If there is anyone who regards themself a supporter of freedom and human rights, or any party or organisation that defends freedom, but has doubts about the lethal and inhumane results of the sanctions, I invite them to come and see the evidence for themselves.
The sanctions against Iraq must be lifted immediately. This weapon of mass destruction must be abolished and prohibited forever.
This was the view of the Worker Communist Party of Iraq (WCPI) from the beginning. The struggle to end the embargo has been one of the major campaigns of our movement and our party during the last 10 years.

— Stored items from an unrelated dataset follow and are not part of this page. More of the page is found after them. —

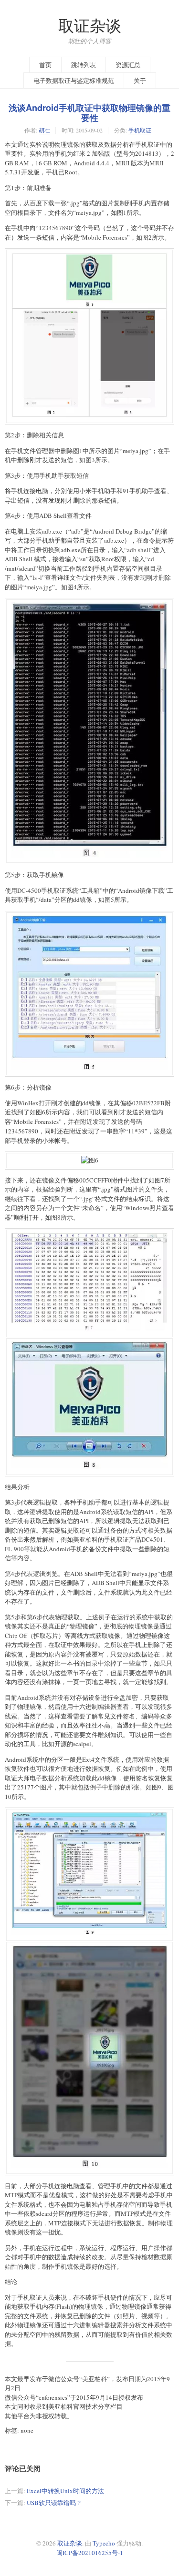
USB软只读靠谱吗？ (54, 2502)
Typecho (104, 2543)
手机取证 (139, 130)
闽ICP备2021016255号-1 (89, 2552)
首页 (45, 65)
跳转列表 (83, 65)
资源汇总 (128, 65)
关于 (140, 80)
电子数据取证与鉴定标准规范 (73, 80)
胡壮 (44, 130)
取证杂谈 (89, 25)
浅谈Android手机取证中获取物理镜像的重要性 (89, 112)
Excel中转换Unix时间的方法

The WCPI is launching a large international campaign against the economic embargo. The aim is to expose this deliberate policy to international public opinion and to mobilise the wide range of forces that support human rights to put pressure on the US, its Western allies and the UN to stop using this weapon of mass destruction and force them to immediately and unconditionally lift the sanctions.
Participation in this struggle and support for the WCPI's campaign is a decent, humane task for all parties, organisations, individuals and media institutions that regard themselves to be defenders of human rights, freedom, the rights of children and human dignity. It is a task for all who oppose arrogance, weapons of mass destruction and human misery.
We ask all of you to stand with us to remove this nightmare from the life of the Iraqi people. The organisations of the WCPI around the world are in the forefront of this struggle. We hope you will take the initiative to organise and run this campaign and make it a success.
BY REBWAR AHMAD
[Abridged. Rebwar Ahmad is secretary of the Worker Communist Party of Iraq.]